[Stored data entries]
------------------------

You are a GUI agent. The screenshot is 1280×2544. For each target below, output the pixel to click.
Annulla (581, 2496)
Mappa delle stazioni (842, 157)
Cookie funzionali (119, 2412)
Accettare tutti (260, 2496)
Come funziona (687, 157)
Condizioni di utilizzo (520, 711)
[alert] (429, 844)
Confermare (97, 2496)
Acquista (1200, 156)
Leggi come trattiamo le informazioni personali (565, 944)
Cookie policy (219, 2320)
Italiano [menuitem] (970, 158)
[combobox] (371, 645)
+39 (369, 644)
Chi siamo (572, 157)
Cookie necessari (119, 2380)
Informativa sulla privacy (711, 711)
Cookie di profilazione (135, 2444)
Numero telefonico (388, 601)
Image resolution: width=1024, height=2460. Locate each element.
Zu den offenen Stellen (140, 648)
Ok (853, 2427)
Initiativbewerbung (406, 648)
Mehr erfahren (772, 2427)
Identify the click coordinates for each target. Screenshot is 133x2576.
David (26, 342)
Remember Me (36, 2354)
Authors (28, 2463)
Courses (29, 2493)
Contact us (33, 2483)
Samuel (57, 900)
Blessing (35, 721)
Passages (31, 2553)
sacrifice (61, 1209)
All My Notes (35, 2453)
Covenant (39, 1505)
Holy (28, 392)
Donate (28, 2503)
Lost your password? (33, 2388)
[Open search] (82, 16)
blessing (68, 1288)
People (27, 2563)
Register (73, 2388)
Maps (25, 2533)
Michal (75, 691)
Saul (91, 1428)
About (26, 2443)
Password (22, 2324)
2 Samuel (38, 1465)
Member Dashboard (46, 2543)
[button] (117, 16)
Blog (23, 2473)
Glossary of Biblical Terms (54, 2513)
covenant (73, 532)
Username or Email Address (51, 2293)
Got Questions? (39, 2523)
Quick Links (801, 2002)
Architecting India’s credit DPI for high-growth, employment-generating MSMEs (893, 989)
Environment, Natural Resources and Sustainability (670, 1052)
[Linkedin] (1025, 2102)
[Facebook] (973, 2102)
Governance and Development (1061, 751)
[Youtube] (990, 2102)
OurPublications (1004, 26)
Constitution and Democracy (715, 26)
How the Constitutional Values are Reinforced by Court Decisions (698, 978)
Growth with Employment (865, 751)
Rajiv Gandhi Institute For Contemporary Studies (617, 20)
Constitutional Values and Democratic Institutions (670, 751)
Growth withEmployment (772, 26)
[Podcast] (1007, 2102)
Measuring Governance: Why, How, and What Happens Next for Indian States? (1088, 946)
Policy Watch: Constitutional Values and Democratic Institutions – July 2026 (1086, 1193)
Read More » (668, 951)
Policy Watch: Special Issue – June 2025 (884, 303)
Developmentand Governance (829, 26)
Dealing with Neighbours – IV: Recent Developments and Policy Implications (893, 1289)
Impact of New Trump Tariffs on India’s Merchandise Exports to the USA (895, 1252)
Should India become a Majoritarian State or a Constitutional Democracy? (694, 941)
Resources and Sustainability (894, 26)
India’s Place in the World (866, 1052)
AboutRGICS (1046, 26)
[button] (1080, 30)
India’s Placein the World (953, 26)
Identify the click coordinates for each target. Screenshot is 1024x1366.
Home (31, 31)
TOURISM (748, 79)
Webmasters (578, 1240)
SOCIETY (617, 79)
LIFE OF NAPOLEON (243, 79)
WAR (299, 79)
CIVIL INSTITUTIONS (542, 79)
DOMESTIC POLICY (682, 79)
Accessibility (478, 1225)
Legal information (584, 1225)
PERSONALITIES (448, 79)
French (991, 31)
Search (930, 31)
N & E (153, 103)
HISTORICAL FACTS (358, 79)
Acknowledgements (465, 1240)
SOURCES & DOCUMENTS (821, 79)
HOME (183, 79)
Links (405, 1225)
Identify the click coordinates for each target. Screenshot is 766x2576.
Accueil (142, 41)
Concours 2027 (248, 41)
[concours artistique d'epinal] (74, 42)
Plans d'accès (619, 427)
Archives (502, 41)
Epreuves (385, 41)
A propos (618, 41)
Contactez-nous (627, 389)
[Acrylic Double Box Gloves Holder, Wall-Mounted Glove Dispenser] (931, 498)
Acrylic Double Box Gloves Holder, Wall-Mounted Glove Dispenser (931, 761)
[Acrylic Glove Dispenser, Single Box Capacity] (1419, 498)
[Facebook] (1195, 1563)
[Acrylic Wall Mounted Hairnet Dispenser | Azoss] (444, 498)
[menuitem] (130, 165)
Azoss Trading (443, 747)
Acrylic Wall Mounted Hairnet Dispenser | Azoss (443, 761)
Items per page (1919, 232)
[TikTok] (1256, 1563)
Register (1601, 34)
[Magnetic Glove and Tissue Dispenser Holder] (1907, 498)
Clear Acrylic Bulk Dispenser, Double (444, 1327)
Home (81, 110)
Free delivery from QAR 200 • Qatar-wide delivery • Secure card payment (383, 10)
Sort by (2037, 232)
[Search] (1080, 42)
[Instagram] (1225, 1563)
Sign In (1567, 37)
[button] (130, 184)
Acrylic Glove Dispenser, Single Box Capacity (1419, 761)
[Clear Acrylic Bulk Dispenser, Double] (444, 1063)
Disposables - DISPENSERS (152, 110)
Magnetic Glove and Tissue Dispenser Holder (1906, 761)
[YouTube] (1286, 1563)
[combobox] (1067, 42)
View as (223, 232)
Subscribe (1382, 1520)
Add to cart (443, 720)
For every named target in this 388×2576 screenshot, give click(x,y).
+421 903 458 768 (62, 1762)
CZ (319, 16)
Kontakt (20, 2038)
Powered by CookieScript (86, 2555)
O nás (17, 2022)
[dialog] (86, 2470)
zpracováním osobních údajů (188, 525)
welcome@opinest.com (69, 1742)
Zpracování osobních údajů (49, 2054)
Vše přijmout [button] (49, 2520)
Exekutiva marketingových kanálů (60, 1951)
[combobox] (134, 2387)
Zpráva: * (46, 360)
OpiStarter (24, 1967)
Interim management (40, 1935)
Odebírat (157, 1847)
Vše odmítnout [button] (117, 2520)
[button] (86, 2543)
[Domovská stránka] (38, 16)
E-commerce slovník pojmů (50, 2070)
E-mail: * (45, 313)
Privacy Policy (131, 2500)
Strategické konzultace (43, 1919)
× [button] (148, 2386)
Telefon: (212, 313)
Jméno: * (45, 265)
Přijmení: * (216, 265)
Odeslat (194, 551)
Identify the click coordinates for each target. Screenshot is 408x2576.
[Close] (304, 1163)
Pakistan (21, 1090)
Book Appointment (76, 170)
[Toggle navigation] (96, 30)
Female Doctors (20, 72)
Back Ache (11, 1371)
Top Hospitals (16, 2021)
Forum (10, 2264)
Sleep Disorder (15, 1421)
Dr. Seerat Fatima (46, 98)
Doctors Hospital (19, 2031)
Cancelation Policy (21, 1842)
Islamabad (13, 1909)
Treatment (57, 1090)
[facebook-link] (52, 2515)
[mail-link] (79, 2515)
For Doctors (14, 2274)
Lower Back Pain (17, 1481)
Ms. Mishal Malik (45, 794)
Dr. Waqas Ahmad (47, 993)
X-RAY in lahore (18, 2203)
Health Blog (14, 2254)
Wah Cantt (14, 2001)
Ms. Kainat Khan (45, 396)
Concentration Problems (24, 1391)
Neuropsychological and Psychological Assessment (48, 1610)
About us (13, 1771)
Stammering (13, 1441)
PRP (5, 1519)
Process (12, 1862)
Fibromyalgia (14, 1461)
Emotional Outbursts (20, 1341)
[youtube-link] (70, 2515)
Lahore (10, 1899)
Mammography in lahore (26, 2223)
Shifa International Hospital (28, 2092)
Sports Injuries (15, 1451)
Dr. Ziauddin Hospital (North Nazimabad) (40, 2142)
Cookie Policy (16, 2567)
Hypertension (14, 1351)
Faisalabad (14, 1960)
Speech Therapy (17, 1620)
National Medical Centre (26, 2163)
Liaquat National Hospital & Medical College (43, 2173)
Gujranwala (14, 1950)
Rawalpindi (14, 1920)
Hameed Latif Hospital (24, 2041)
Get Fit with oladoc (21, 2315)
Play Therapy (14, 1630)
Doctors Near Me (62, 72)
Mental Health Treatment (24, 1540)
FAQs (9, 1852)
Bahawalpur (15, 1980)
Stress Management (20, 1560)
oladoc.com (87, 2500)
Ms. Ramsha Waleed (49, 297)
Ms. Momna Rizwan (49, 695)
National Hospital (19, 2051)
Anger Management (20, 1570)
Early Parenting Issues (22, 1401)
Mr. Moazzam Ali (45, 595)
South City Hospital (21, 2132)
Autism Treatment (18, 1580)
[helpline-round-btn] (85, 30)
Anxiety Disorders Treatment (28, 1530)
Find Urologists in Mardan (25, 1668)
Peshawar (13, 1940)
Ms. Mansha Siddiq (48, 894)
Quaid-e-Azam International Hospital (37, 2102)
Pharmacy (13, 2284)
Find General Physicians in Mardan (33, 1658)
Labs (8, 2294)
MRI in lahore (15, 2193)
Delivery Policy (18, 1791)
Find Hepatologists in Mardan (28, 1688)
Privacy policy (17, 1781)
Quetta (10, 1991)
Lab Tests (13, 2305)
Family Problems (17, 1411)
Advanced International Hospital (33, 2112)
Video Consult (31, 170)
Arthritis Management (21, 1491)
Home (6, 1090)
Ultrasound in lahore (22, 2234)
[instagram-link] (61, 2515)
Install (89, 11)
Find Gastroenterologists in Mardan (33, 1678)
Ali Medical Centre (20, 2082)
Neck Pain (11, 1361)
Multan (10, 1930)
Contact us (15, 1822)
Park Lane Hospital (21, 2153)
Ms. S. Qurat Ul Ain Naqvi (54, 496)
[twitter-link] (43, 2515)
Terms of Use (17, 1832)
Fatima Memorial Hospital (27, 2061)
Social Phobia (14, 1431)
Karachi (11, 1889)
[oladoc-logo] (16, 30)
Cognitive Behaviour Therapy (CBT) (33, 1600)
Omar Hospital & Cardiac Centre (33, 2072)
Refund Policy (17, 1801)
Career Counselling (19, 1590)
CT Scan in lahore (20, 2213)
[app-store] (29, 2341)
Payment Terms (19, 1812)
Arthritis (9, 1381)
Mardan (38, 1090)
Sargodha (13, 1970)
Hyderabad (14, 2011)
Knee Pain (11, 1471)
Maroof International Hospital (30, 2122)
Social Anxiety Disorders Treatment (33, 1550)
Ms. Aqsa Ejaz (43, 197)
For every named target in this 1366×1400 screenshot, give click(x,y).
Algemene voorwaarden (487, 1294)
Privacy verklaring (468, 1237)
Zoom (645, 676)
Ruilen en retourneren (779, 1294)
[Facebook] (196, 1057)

------------------------

- **Work to complete**
Write out exactly the lines that fall from the line with "People (27, 2563)" to the line with "covenant (73, 532)" in the records above, keeping both ends.

- **Task output**
People (27, 2563)
Register (73, 2388)
Maps (25, 2533)
Michal (75, 691)
Saul (91, 1428)
About (26, 2443)
Password (22, 2324)
2 Samuel (38, 1465)
Member Dashboard (46, 2543)
[button] (117, 16)
Blog (23, 2473)
Glossary of Biblical Terms (54, 2513)
covenant (73, 532)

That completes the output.